En julio (tenía que ser julio) de 2016, Julio Iglesias me concedió una entrevista biográfica. Dimos la vuelta a su vida en aquella entrega para DIARIO DE AVISOS con motivo de una gira insular, que incluía La Palma, Tenerife y Gran Canaria. Me dijo que se sentía “palmero, chicharrero, canarión y de Lanzarote”. Acaba de cumplir 80 años (nació el 23 de septiembre de 1943), pero en realidad tiene 61, pues volvió a nacer tras un grave accidente de tráfico en Madrid (el 22 de septiembre de 1962), que casi lo deja paralítico. Psicológicamente, Julio es, por tanto, un sesentón, con 20 años menos, incluso unos años más joven que yo. Aquella vez me sorprendió que me hablara con tanto calado de la muerte. La conoció de cerca en el hospital, con las camillas hacia la morgue. Había vivido una temporada en Santa Cruz de Tenerife con el padre y me hablaba de nuestras calles con familiaridad. Sigue siendo aquel hombre tímido hasta el tuétano que se comió el mundo. Pero teme que la vida le juegue una mala pasada en cualquier esquina. Por eso pasa periodos de reclusión en sus palacios insulares, donde vive como un rey, y lo creen enfermo y desmemoriado.
Todo eso acerca de la mala salud y pérdida de lucidez que se le atribuyó hace apenas unos meses era rigurosamente falso. En esos días, mi hermano Martín y yo hablamos con él. Martín estaba en Los Limoneros y Julio, desde Punta Cana, le envidiaba desconsolado como un niño: “En ningún sitio he comido plátanos como en Los Limoneros de Tenerife”, decía alzando la voz desde el otro extremo del mundo. Vacilamos, comentó proyectos e intimidades. “La gente cree que soy Goliat, pero yo soy David, frágil y obligado siempre a superarme”. Luego Martín murió. Y me he quedado con aquella entrañable charla telefónica que coordinó Juan Velasco, el representante de Julio Iglesias, para hablar de anécdotas que el cantante quería compartir con nosotros acerca de Los Sabandeños, Valdano o Iñaki Gabilondo y las Islas. Julio tenía todo el tiempo para matar la curiosidad. Está escribiendo sus memorias y recopila aspectos de su vida que le apetece contar. Quizá vuelva y cumpla lo que me dijo en aquella entrevista: “Yo solo sé vivir sobre un escenario”.

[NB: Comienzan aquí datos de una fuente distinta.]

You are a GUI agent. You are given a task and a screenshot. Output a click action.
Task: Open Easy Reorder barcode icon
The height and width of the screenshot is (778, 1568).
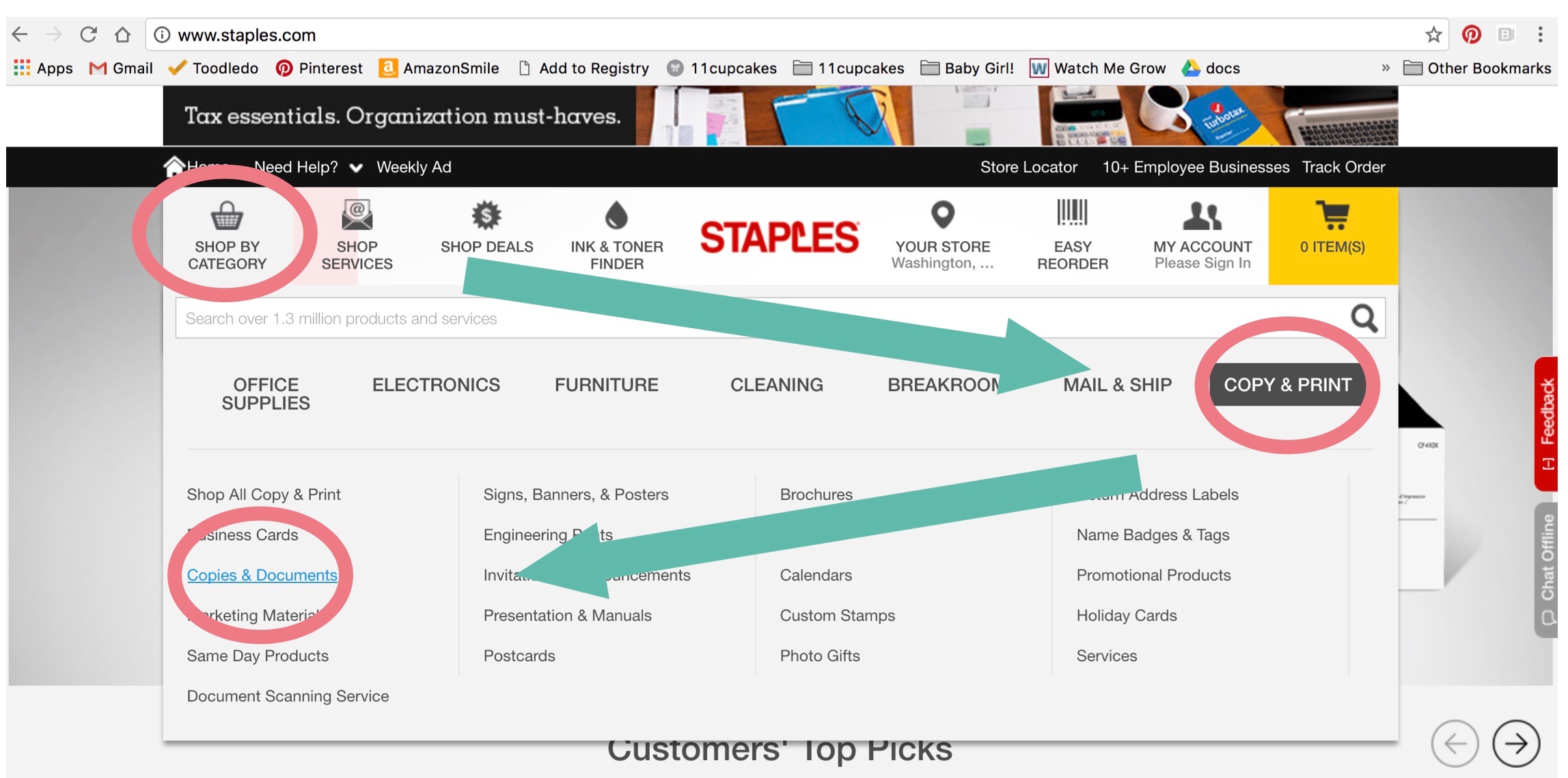coord(1072,213)
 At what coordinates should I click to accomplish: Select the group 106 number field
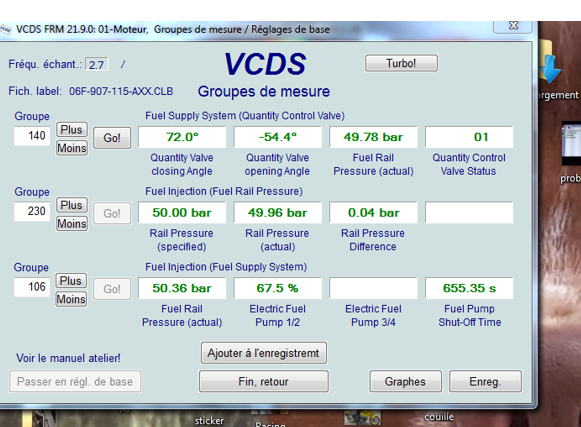[x=32, y=287]
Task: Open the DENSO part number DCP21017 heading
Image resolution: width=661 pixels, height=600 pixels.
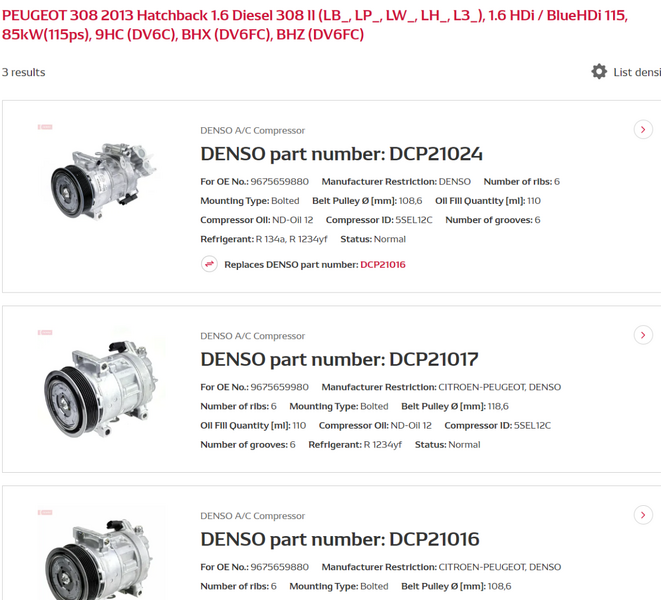Action: (339, 359)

Cuando era niño y no teníamos recursos, mi madre me llevó a escucharlo al Guimerá y los dos disfrutamos del Julio primerizo desde el gallinero. Yo le había hecho una caricatura y se la llevamos al camerino. Julio me contó muchos años después que fue gracias al accidente de tráfico en la carretera cómo se convirtió en un artista universal. En el hospital le dieron una guitarra y compuso La vida sigue igual. Y la ofreció a quien quisiera cantarla. Nadie daba dos duros por su carrera y le trataban con indiferencia. Hasta que alguien le preguntó, ¿por qué no la cantas tú? “Yo no sé cantar”, respondió sinceramente. ¿Quién lo iba a decir? Vaya, si aprendió a cantar. Es un caso paradigmático de self-made man. El cantante pop que conquistó el planeta con la sonrisa de su voz no sabía cantar cuando visitaba las casas discográficas, aún con muletas, para que alguien le comprara su primera canción como compositor. Julio Iglesias es mi cantante favorito. Pero eso no tiene mérito. Hoy ya a nadie le da pudor reconocer lo mismo, porque es el artista español más universal junto a Picasso y Dalí.